9. Нейропротекция и повышение уровня бодрствования. При нарушениях сознания до уровня поверхностной комы показаны: сублингвальное (или за щеку) введение глицина в дозе 1 грамм, внутривенное введение антиоксидантов: мексидол – 6 мл 0,5 % раствора болюсно за 5–7 минут или эмоксипин – 15 мл 1% раствора маленькой капельницей, интраназальное введение семакса в дозе 3 мг по 3 капли 1% раствора в каждый носовой ход. При глубокой коме проводят антиоксидантную терапию и вводят семакс в вышеуказанных дозах. При превалировании признаков очагового поражения коры больших полушарий (речевые нарушения и другие изменения высших психических функций) над общемозговой симптоматикой (ясное сознание или легкое оглушение) эффективен пирацетам – в дозе 6–12 г внутривенно. При наличии глубокого сопора или комы препараты из группы ноотропов не рекомендуются к введению.

10. Мероприятия по прекращению поступления токсина в организм при подозрении на отравление. Промывание желудка через зонд с введением сорбента показано при поступлении яда через рот и при выведении яда слизистой желудка только после интубации трахеи и ее герметизации раздутой манжеткой. Обмывание кожи и слизистых водой целесообразно при поступлении яда через покровные ткани.

11. Симптоматическая терапия включает: нормализацию температуры тела (при переохлаждении – согревание больного и внутривенное введение подогретых растворов, при высокой гипертермии – гипотермия с помощью холодных компрессов на голову и крупные сосуды, обтираний холодной водой или растворами этилового спирта и столового уксуса в воде, препаратов из группы анальгетиков–антипиретиков); купирование судорог – введение диазепама в дозе 10 мг; купирование рвоты – введение метоклопрамида в дозе 10 мг внутривенно или внутримышечно.

12. При всех комах обязательна регистрация ЭКГ.

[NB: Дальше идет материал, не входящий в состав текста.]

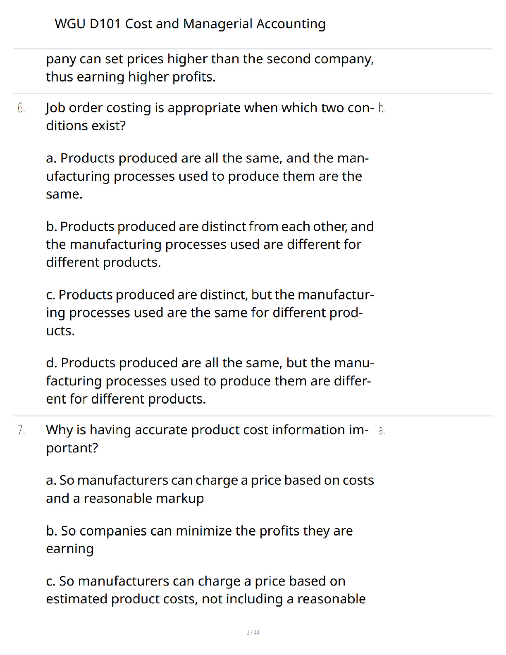The width and height of the screenshot is (506, 655).
Task: Choose option c about distinct products, same processes
Action: tap(210, 312)
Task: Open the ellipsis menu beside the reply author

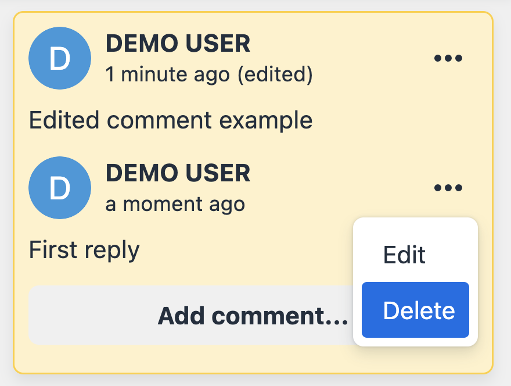Action: [448, 187]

13. Следует помнить о том, что при любом коматозном состоянии, вне зависимости от глубины церебральной недостаточности, применение средств, угнетающих ЦНС (наркотических анальгетиков, нейролептиков, транквилизаторов), чревато усугублением тяжести состояния; исключение составляют комы с судорожным синдромом, при котором показан диазепам. Кома служит противопоказанием к применению средств со стимулирующим действием (психостимуляторов, дыхательных аналептиков); исключение составляет дыхательный аналептик бемегрид, который (как специфический антидот) показан при отравлении барбитуратами. На догоспитальном этапе непозволительно проведение инсулинотерапии.